"Ay, sir. No vices?"
"Lord, no!"
"Don't kick neither?"
"Not with me."
"Ah! they allus knows who'll stand it and who won't."
Jack drained his tankard, and setting it down on the bench beside him, rose to his feet.
"She'd not dream of kicking a friend. Jenny!"
The ostler watched her pick her way towards her master, coquetting with her head, and sidling round him in the most playful manner possible. A slow smile dawned on the man's face.
"Ah, it be a purty sight to watch her-so it be!" he said, and received a guinea from Jack, who never tired of listening to praise of his beloved Jenny.
Carstares remounted, nodded farewell to the ostler and rode leisurely on down the street, soon branching off to the right into a typical Sussex lane, where he trotted between uneven hedges, sweet with blossom and with May, and placid fields rolling away on either side, upwards until they merged into the undulating hills, barely discernible in the gloom, that are the downs. It was a wonderfully calm evening, with only a gentle west wind blowing, and the moon already shining faintly in the dark sky. There was nothing beyond the sound of the mare's hoofs to break the beautiful stillness of it all.
He rode for some way without meeting a soul, and when at the end of an hour someone did chance along the road it was only a labourer returning home to his supper after a long day in the fields. John bade him a cheery good evening and watched him pass on down the road humming.
After that he met no one. He rode easily along for miles, into the fast-gathering darkness He was frowning as he rode, thinking.
Curiously enough, it was on his penniless days in France that his mind dwelt this evening. He had resolutely thrust that dark time behind him, determined to forget it, but there were still days when, try as he might, he could not prevent his thoughts flying back to it.
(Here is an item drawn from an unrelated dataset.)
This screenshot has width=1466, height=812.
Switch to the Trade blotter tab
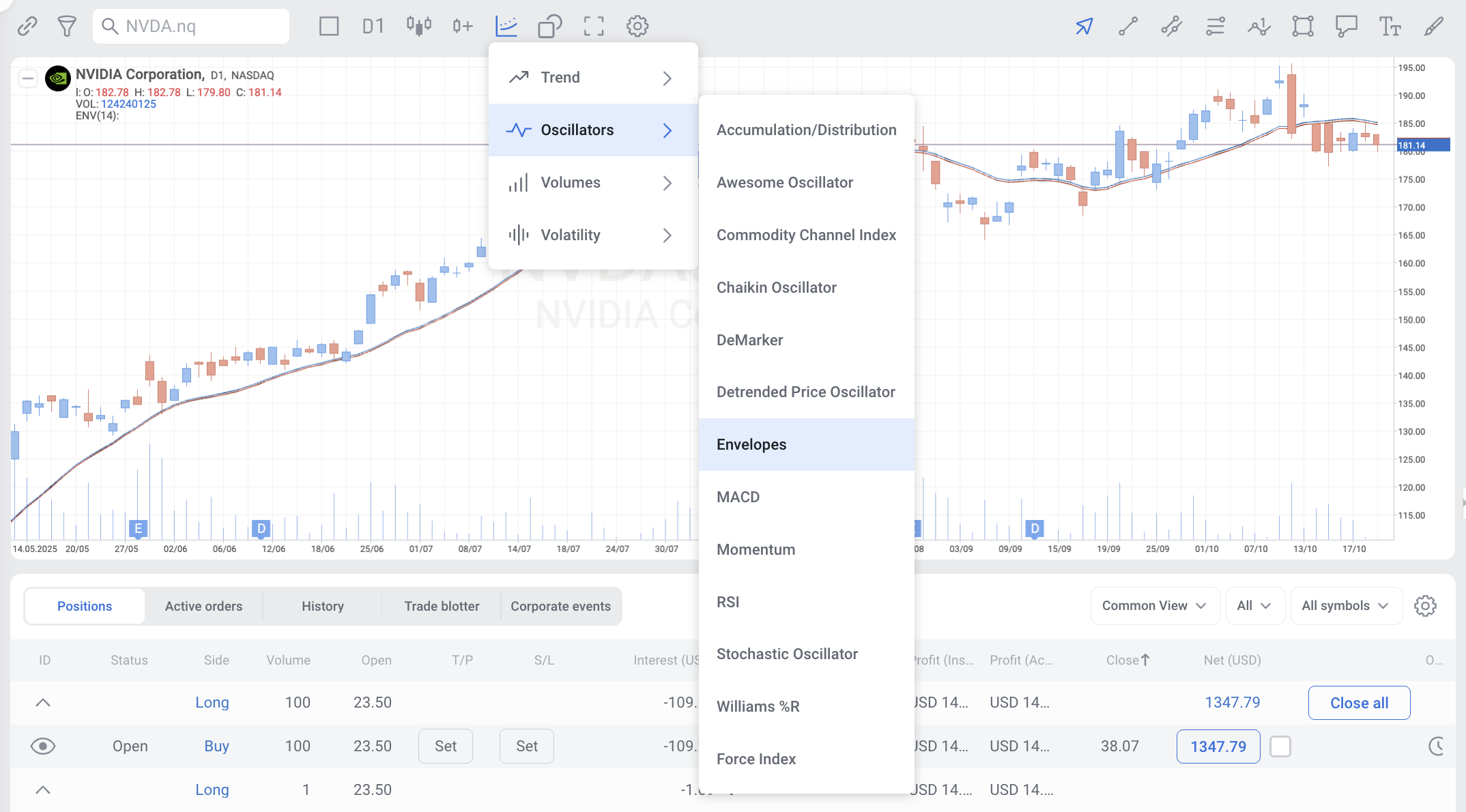[442, 606]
With clenched teeth he recalled the days when he, the son of an Earl, had taught fencing in Paris for a living. . . . Suddenly he laughed harshly, and at the unusual sound the mare pricked up her ears and sidled uneasily across the road. For once no notice was taken of her, and she quickened her pace with a flighty toss of her head. . . .
He thought how he, the extravagant John, had pinched and scraped and saved rather than go under; how he had lived in one of the poorer quartiers of the city, alone, without friends-nameless.
Then, cynically now, he reviewed the time when he had taken to drinking, heavily and systematically, and had succeeded in pulling himself up at the very brink of the pit he saw yawning before him.